Zhonghua Yi Xue Yi Chuan Xue Za Zhi. 2023 May 10;40(5):532-537. doi: 10.3760/cma.j.cn511374-20201015-00721.

ABSTRACT

OBJECTIVE: To assess the value of chromosomal microarray analysis (CMA) and trio-whole exome sequencing (trio-WES) for fetuses with increased nuchal translucency (NT) thickness.

METHODS: Sixty two pregnant women who had visited Urumqi Maternal and Child Care Health Hospital between June 2018 and June 2020 for NT ≥ 3.0 mm at 11 ~ 13+6 gestational weeks were selected as study subjects. Relevant clinical data were collected. The patients were divided into 3.0 ~ <3.5 mm (n = 33) and ≥3.5 mm groups (n = 29). Chromosome karyotyping analysis and chromosomal microarray analysis were carried out. And trio-WES analysis was performed on 15 samples with NT thickening but negative CMA results. The distribution and incidence of chromosomal abnormalities in the two groups were compared by using chi-square test.

RESULTS: The median age of the pregnant women was 29 years old (22 ~ 41 years old), the median thickness of NT was 3.4 mm (3.0 ~ 9.1 mm), and the median gestational age at the detection was 13+4 weeks (11+5 ~ 13+6 weeks). Chromosome karyotyping analysis has detected 12 cases of aneuploidies and 1 case of derivative chromosome. The detection rate was 20.97% (13/62). CMA has detected 12 cases of aneuploidies, 1 case of pathogenic CNV and 5 cases of variant of uncertain significance (VUS), with a detection rate of 29.03% (18/62). The aneuploidy rate for the NT ≥ 3.5 mm group was higher than that for the 3.0 ≤ NT < 3.5 mm group [3.03% (1/33) vs. 41.38% (12/29), χ² = 13.698, P < 0.001]. There was no statistically significant difference between the two groups in the detection rate of fetal pathogenic CNV and VUS (χ² = 0.028, P > 0.05).

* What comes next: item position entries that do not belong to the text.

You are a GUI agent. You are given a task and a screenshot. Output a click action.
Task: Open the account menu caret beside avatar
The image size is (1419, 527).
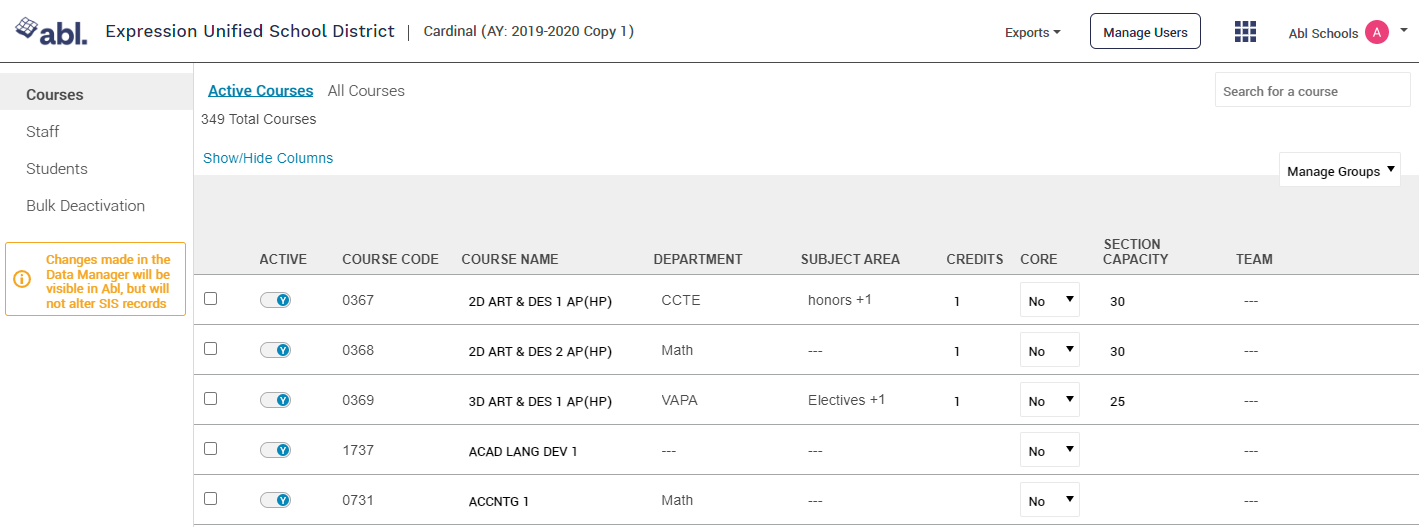[1403, 30]
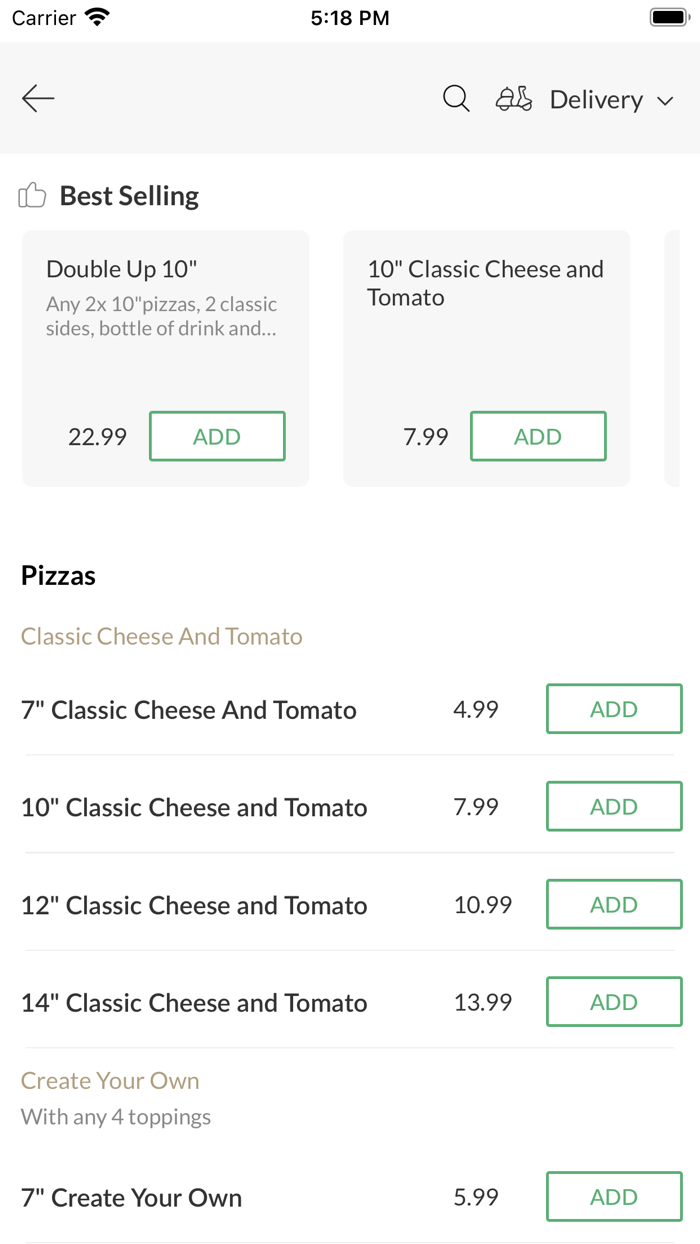Add the 14" Classic Cheese and Tomato pizza
Viewport: 700px width, 1244px height.
coord(613,1001)
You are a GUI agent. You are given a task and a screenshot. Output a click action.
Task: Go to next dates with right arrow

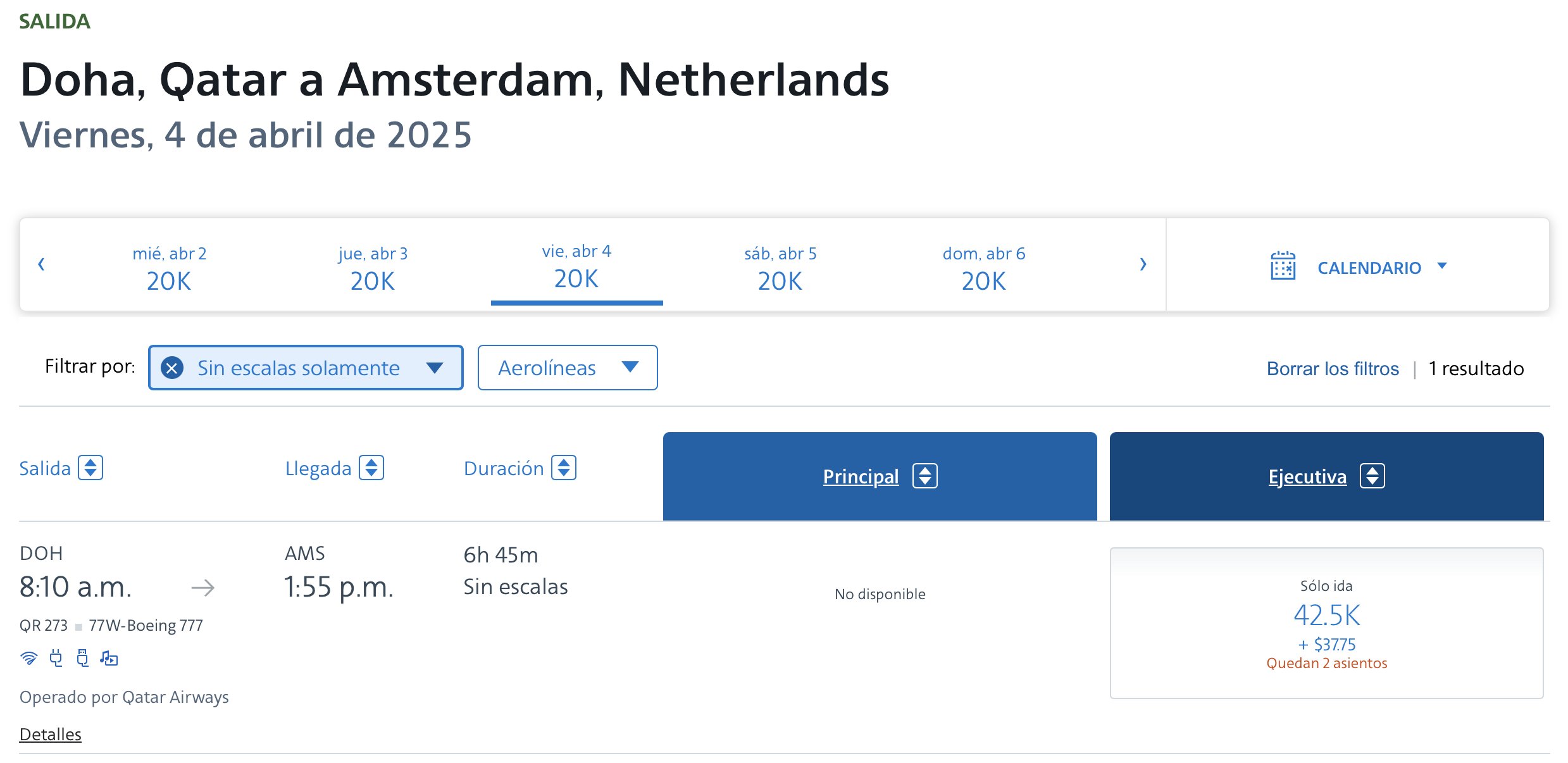click(x=1143, y=264)
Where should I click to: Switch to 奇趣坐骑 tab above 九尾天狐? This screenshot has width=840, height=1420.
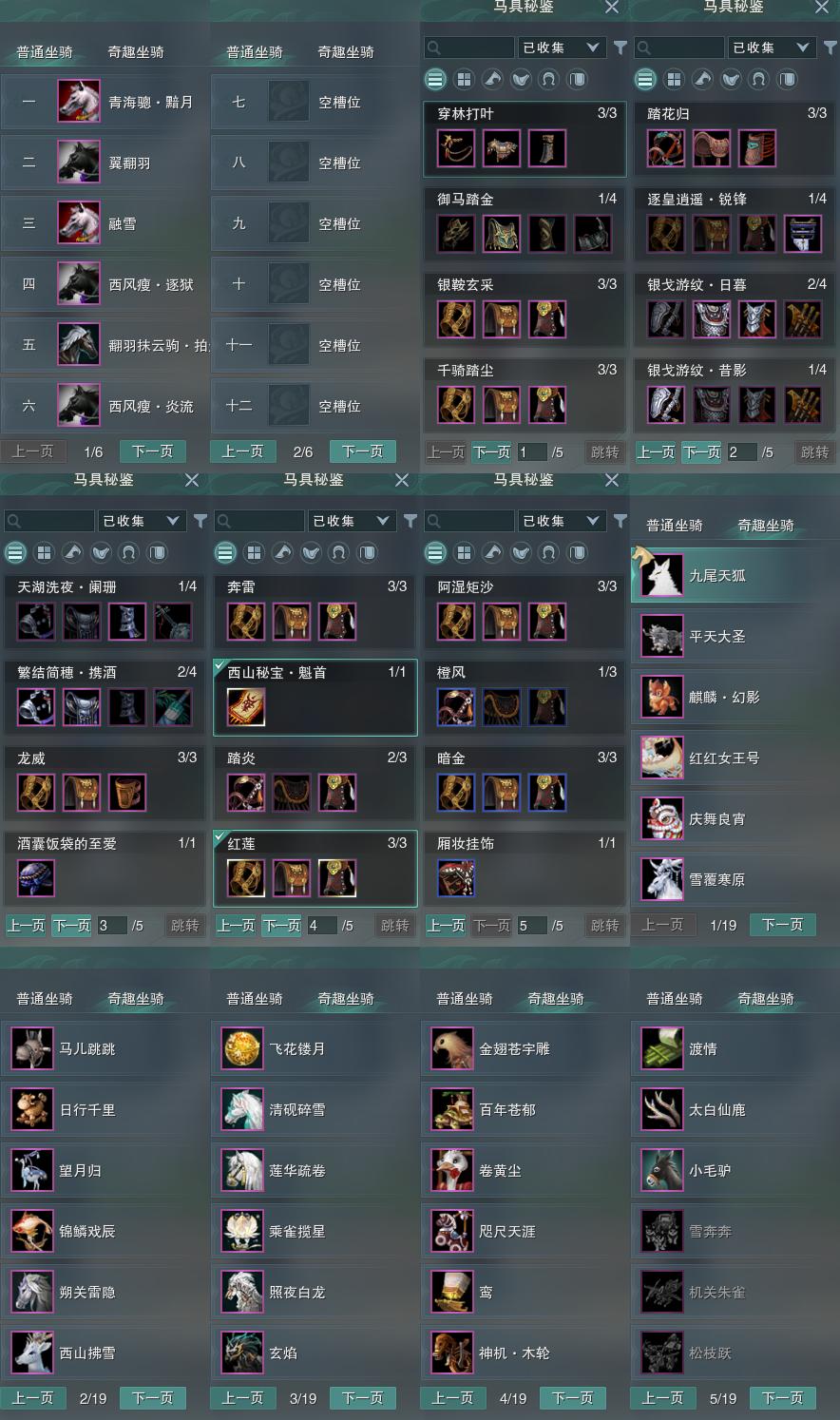coord(766,525)
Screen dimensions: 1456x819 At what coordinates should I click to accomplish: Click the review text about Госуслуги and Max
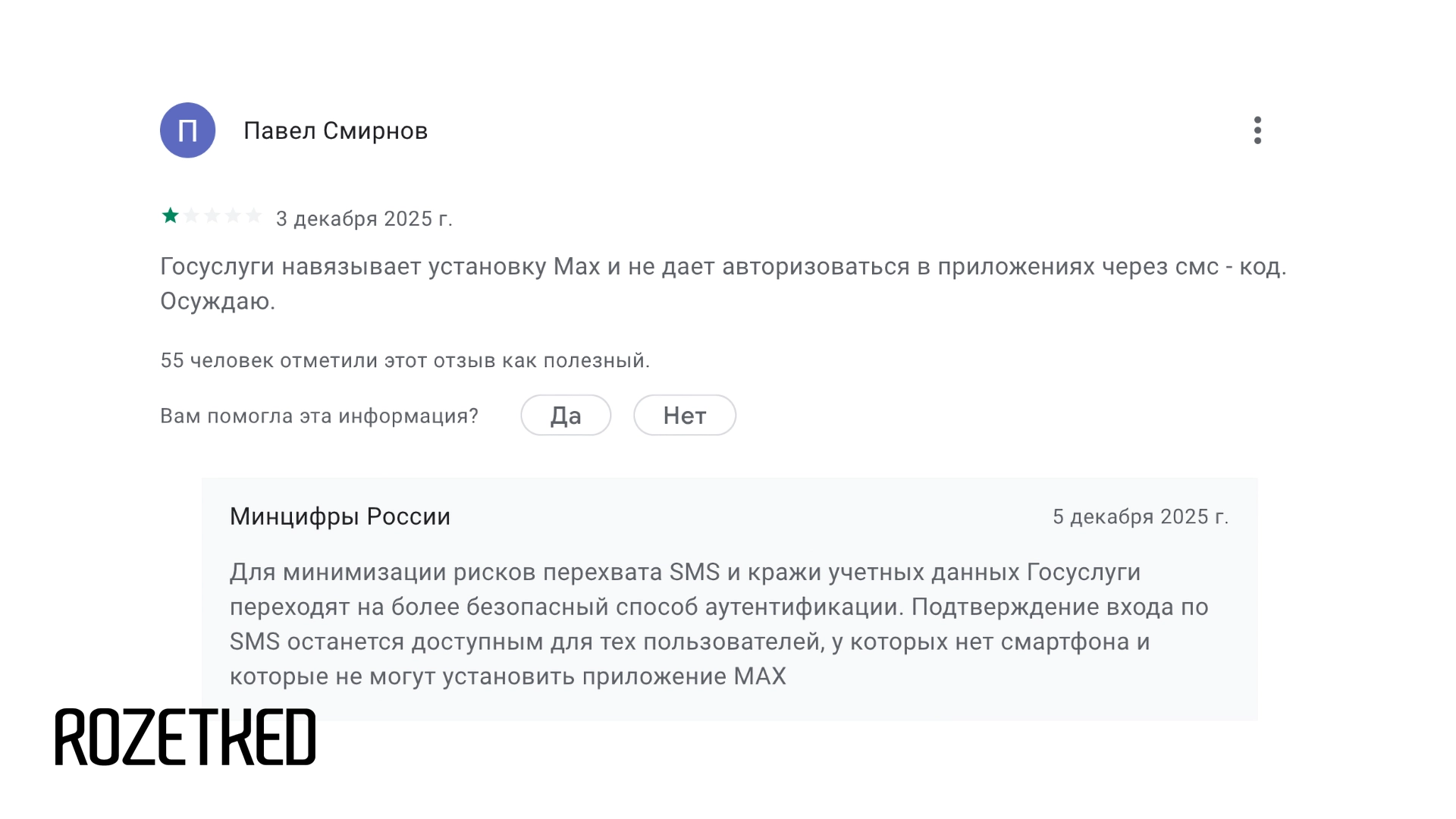[723, 267]
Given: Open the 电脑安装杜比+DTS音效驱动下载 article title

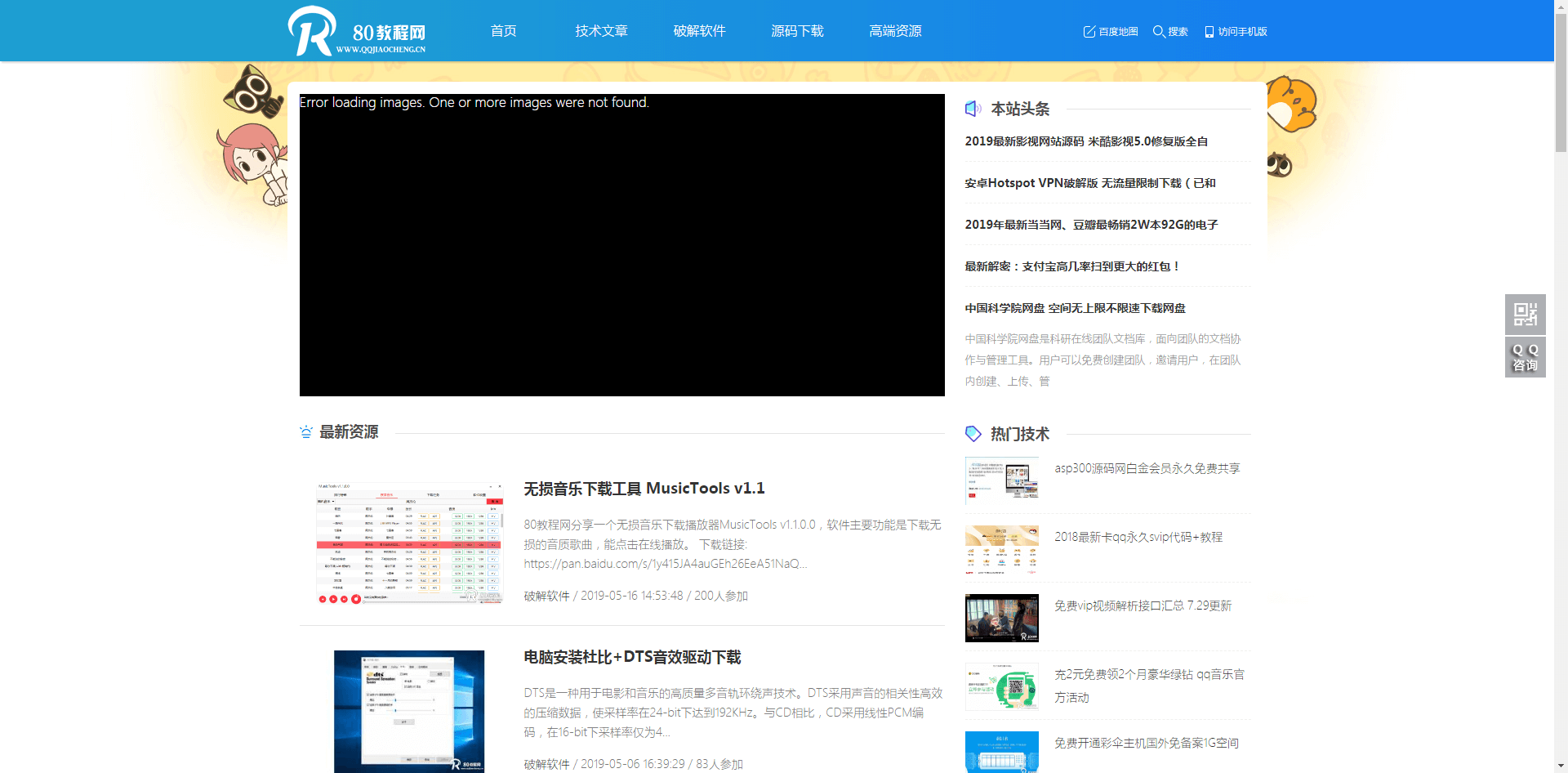Looking at the screenshot, I should pos(632,658).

Trio-WES analysis of 15 samples with negative CMA result and no structural abnormality has identified 6 heterozygous variants, including SOS1: c.3542C>T (p.A1181V) and c.3817C>G (p.L1273V), COL2A1: c.436C>T (p.P146S) and c.3700G>A (p.D1234N), LZTR1: c.1496T>C (p.V499A), and BRAF: c.64G>A (p.D22N), respectively. Based on the guidelines from the American College of Medical Genetics and Genomics (ACMG), all of the variants were rated as VUS.

CONCLUSION: NT thickening can indicate chromosome abnormality, and CMA and trio-WES may be used for the prenatal diagnosis.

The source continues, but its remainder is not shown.